Walmart's Online Cash Creates New Fraud Problem

Tools

When Walmart launched its E-Commerce cash program on April 26, did it open the door to evil-minded rivals by giving them the means to falsely lock up merchandise? That is just one example of the many implications behind Walmart's move to enable people to use cash to make online purchases.

Beyond new security holes on the risk side, the reward side is equally huge. While everyone seems to have focused on the general unbanked audience, a much more interesting prospect for this program is teenagers. Plus, this is sort of an anti-showrooming move, where online shoppers are being lured into the stores. Revenue sharing between Walmart channels is also a point of nervousness with this program. And a store's inability to cancel such online orders—even if the customer then finds the item on the shelf—is problematic, too. This is a rare example of the kinds of compromises—between online and in-store operations—chains must make these days.

The program itself is straightforward. A consumer who wants to pay for an item with cash simply chooses the cash option on the Web site, and then he/she has 48 hours to get to a Walmart store to cough up the cash. Until the consumer pays for the item, it isn't processed and it doesn't ship. The product is, however, removed from inventory and placed in sort of a purchase purgatory. And therein lies the risk to Walmart.

What if some unscrupulous rival (OK, for the record, that's the only kind of rival) opts to have a large number of bogus cash purchases made of a particularly popular item, one of which no retailer can get many. Let's assume this is the day before Black Friday, or perhaps December 21 or some other crucial day when losing the ability to sell special merchandise for two days would be painful.

Clearly, no one would ever show up to pay for the merchandise, which would be sellable again after two days. The evil rival would most likely create a large number of bogus customers—using fake or deceptive IP addresses—who would each buy a small number of the item. Making the purchases appear to be geographically distributed would also be necessary. And, yes, it would only work on products of relatively tight availability (such as that ultra-hot toy everyone wants for the December holidays).

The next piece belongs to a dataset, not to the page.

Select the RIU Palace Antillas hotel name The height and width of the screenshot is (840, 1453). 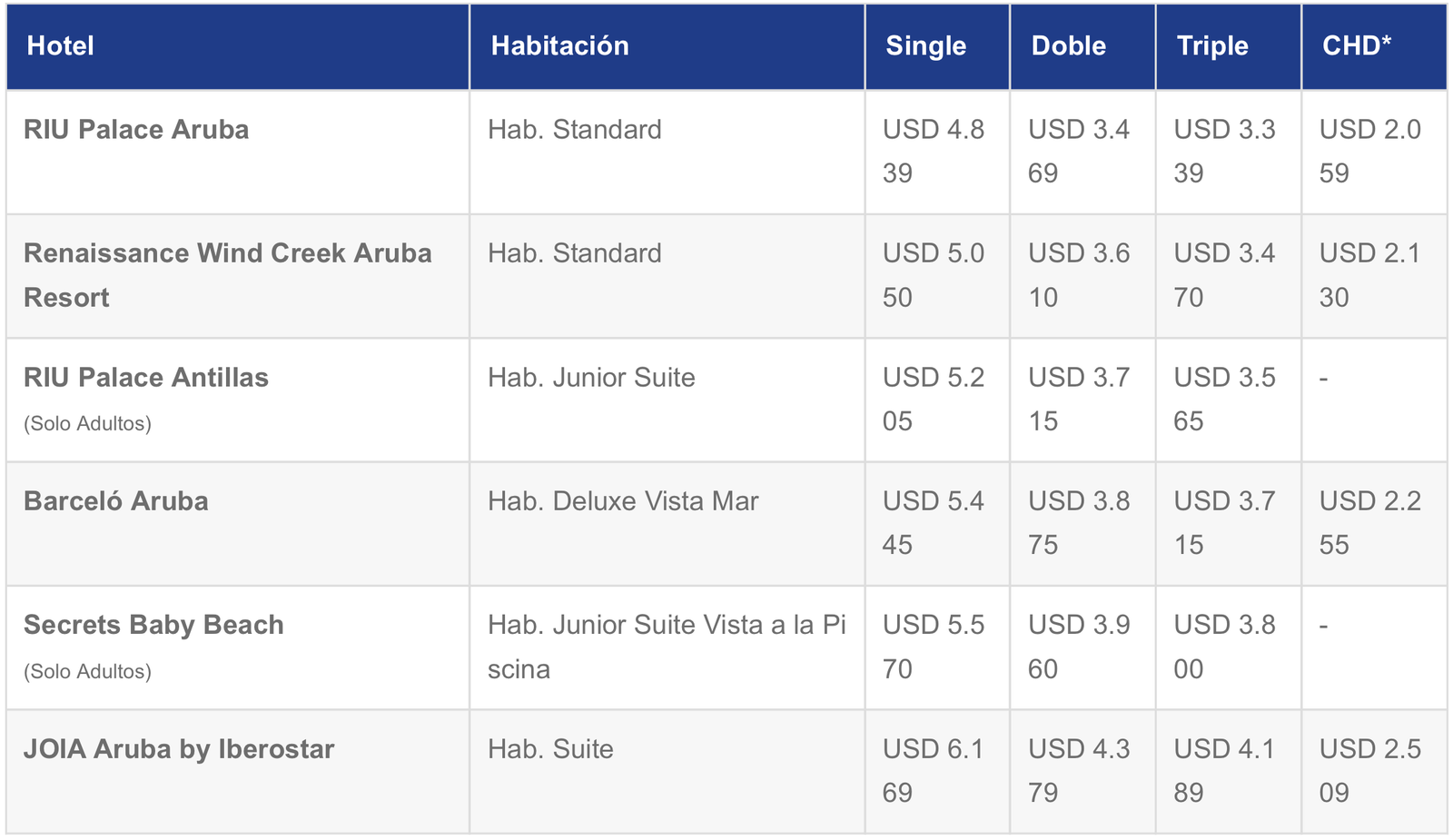coord(146,378)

This was one of the issues Walmart's team considered during the three-and-a-half years it took the world's largest retailer to roll out E-Commerce using cash, according to participants in the Walmart online cash team. Ultimately, it was considered not a huge issue. The type of coordination that such an attack would require would likely leave too many digital fingerprints. And if it was proven that another chain attempted such a ploy, the lawsuit proceeds would cover any resulting losses many times over.

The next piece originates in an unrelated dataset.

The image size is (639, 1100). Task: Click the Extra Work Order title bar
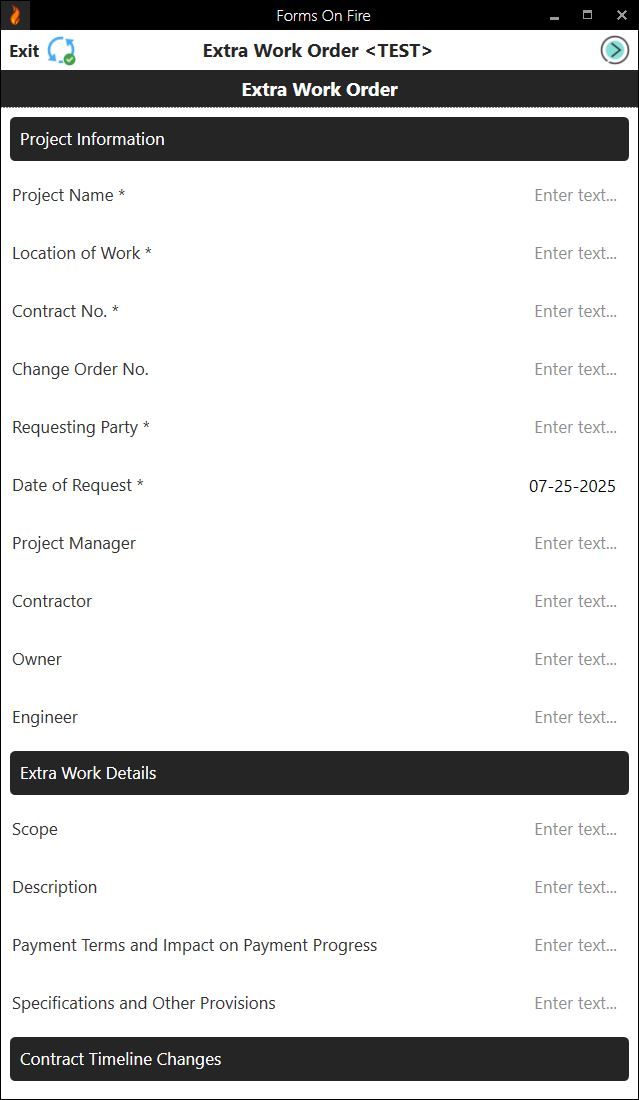[x=319, y=89]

Walmart's Efforts To Limit Fraud

Walmart spokesman Ravi Jariwala said the chain will closely monitor cash transactions—looking to spot such frauds—with particular attention to "really hot items." The chain also reserves the right—especially during critical timeframes such as Black Friday, high-profile sales and Christmas—"to turn them off, to make them ineligible for pay-by-cash" temporarily, Jariwala said.

The cash program required some physical POS changes. "'Walmart.com order payment' buttons have been added to our registers/payment terminals. When an associate presses this button, it triggers a real-time look up to Walmart.com's system to determine the balance due for the 'Pay with Cash' order," said Walmart spokesperson Shernaz Daver.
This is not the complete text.